The Arts Culture and Entertainment District, recently renamed Waterfront Arts District, has chosen to finance and exhibit art on the streets, rather than studio art, through their project, Unexpected Pedro. In order to further this goal, a $30,000 mural grant was obtained from the Los Angeles Department of Cultural Affairs and earmarked for a mural in the Lilyan Fiermin Walkway off of 6th St. An announcement is pending to name the winner, chosen from 46 submissions. The Waterfront District recently completed their first fundraising event and plan to continue funding artists to paint utility boxes along the streets of the downtown area, marking the perimeters of the district.
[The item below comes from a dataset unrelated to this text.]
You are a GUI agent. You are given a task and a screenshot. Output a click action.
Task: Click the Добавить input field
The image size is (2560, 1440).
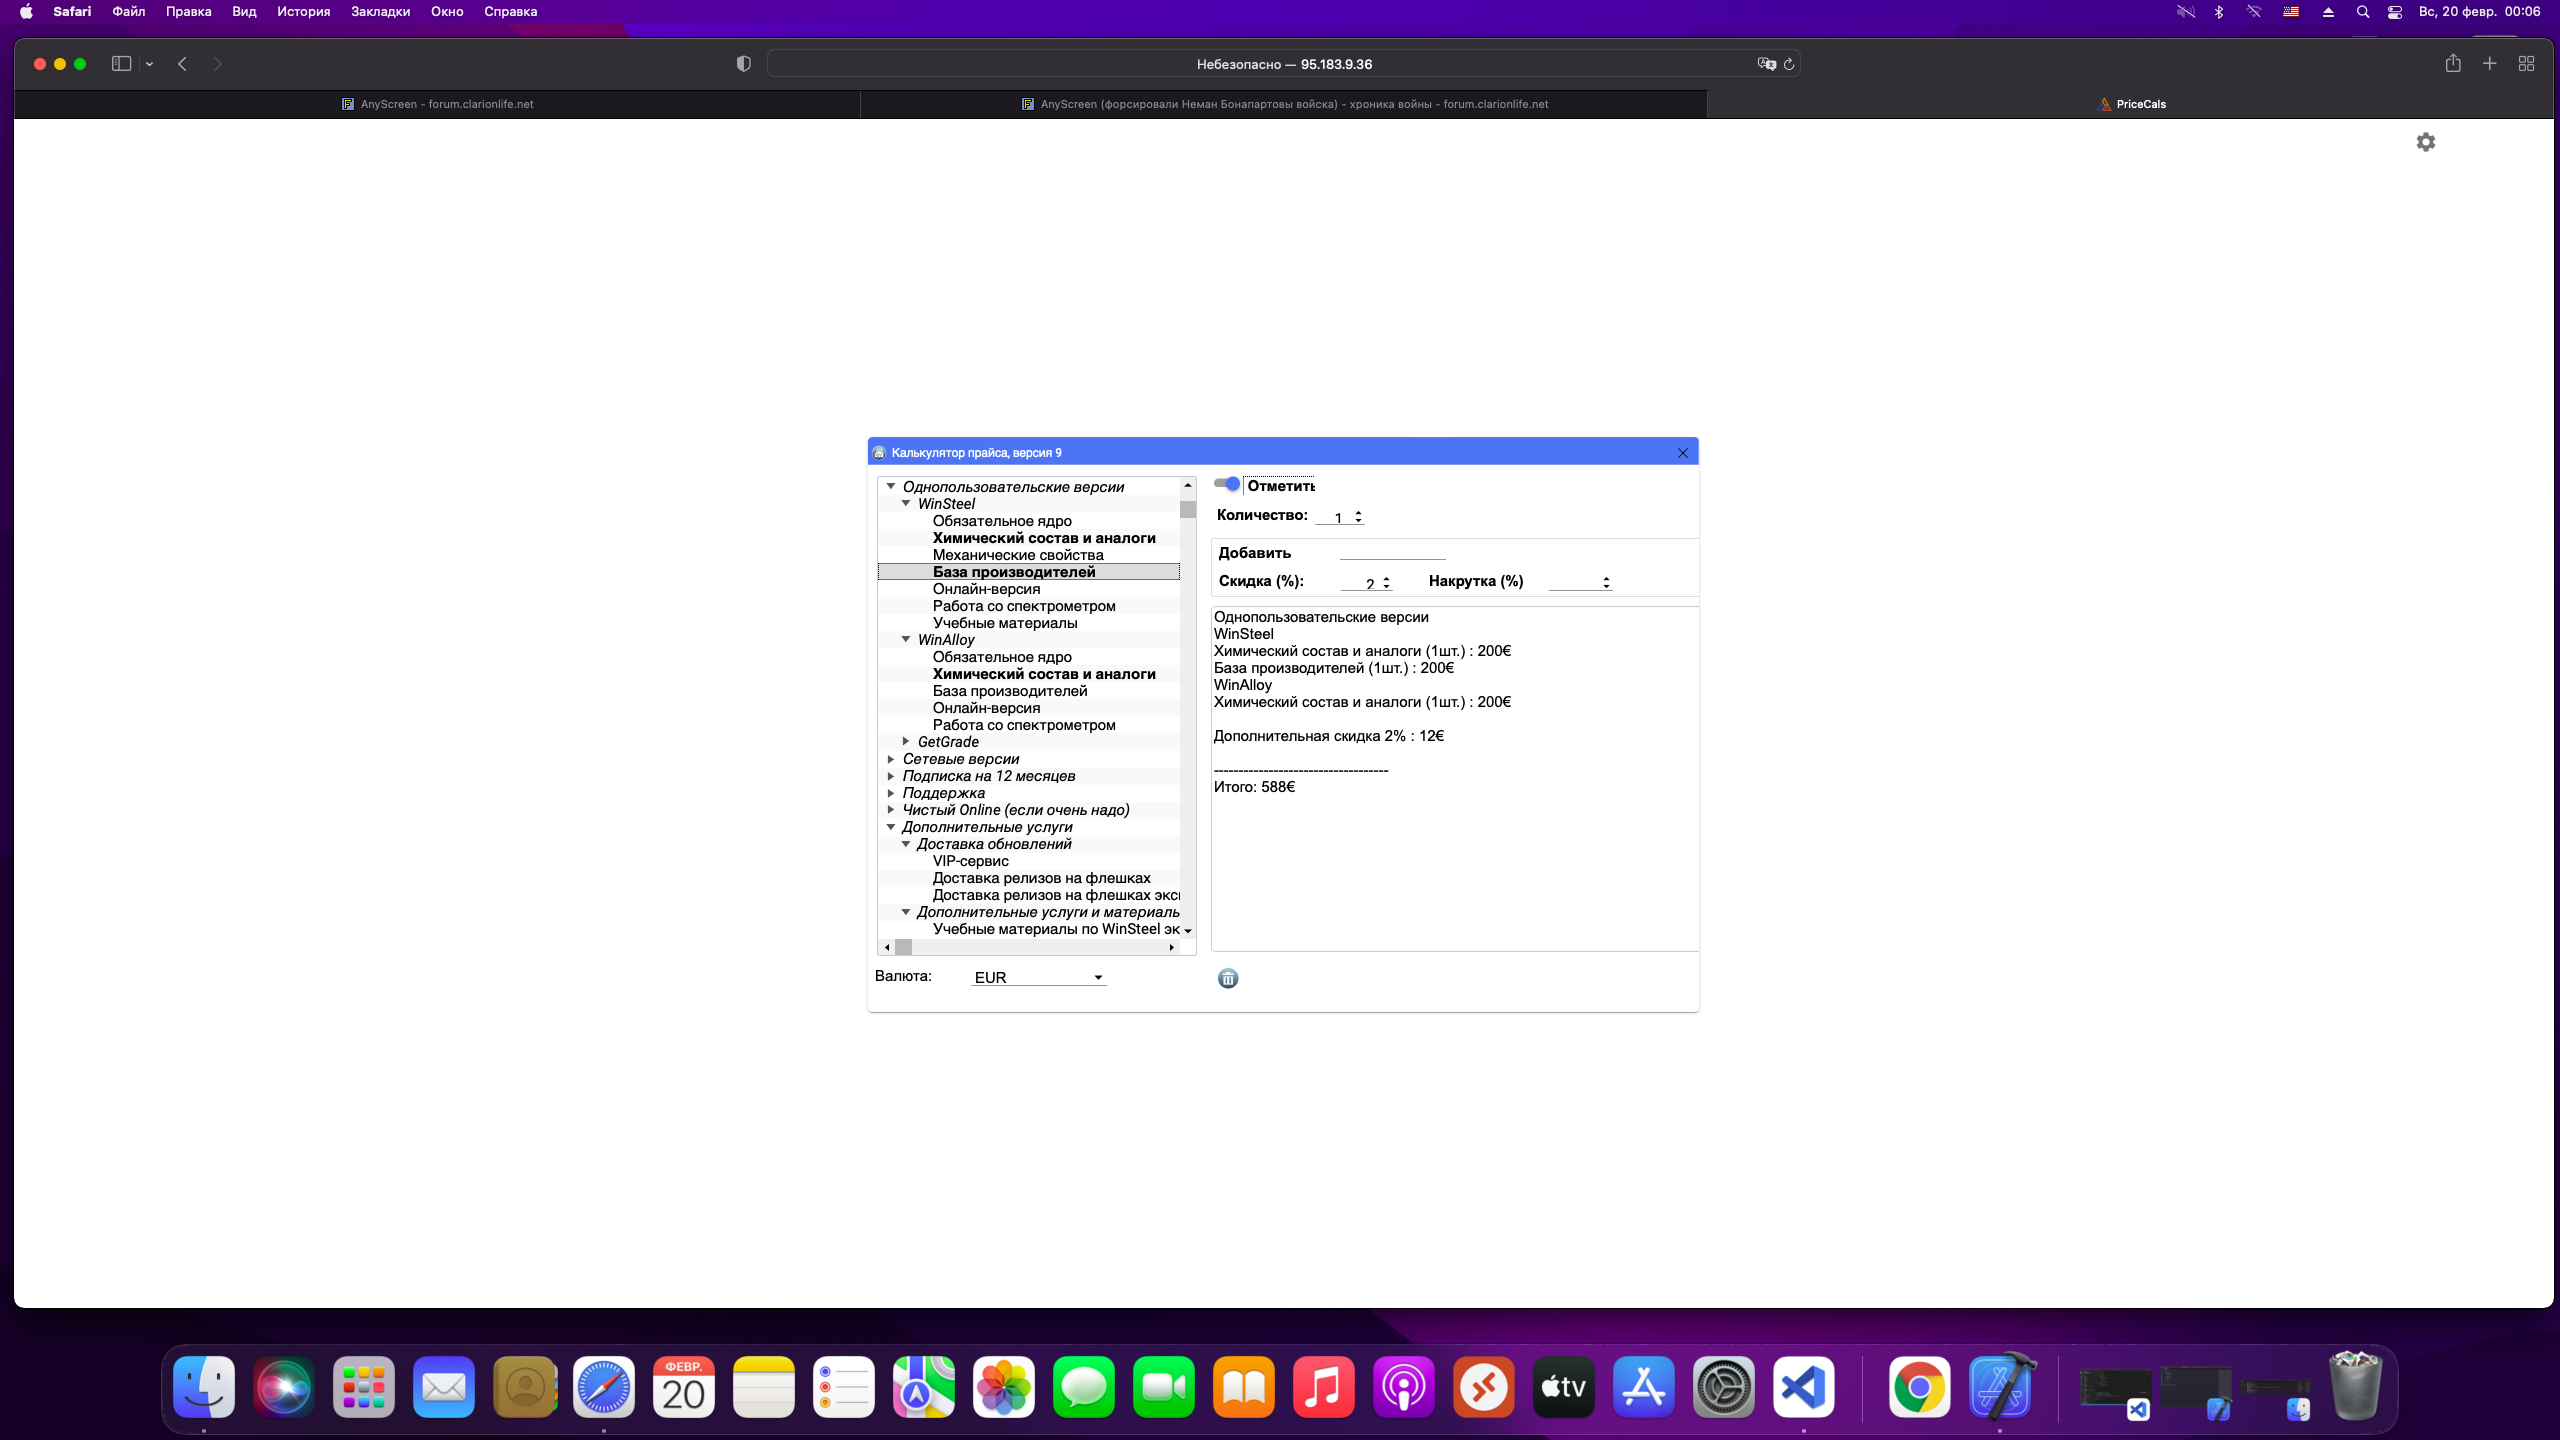(x=1392, y=552)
An arts district requires benefactors, and a few have stepped forward. The Marylyn and Chuck Klaus Arts Center, a gift to Marymount University opened last year on 6th Street in downtown San Pedro. A pop-up exhibition space on 6th St., has been provided for Angels Gate Cultural Center by Eric Eisenberg of The Renaissance Group, so they can participate in the monthly art walk. Property owner and art curator Robin Hinchliffe has committed to renting to only working artists in her studios on 5th and 7th streets. Her stable rents have allowed studio artists to thrive in those buildings.
Until recently, Hinchliffe curated Angel’s Ink Gallery in her building on 7th St., where she exhibited works on paper.
“It is the joy of bringing ideas to people visually. I could be seeing something that makes you feel wonderful or joyful, and you can’t even figure out why,” said Hinchliffe. “When that works it is wonderful.”
Hinchliffe regrettably closed her gem of a gallery, but it was quickly replaced by a gallery specializing in Latin American art, Menduiña Schneider Art Gallery.
All these changes take place within the context of the proposed $100 million Ports O’ Call revitalization project, as well as the recent request for proposals to operate the Warner Grand Theatre.
Unless you have a sponsor or a high-dollar grant to pay the bills, living in Los Angeles can be an economic roller coaster for a self-employed artist. A strong downtown San Pedro can be established by efforts to keep galleries and artists living and working in this eclectic urban center at the edge of Los Angeles.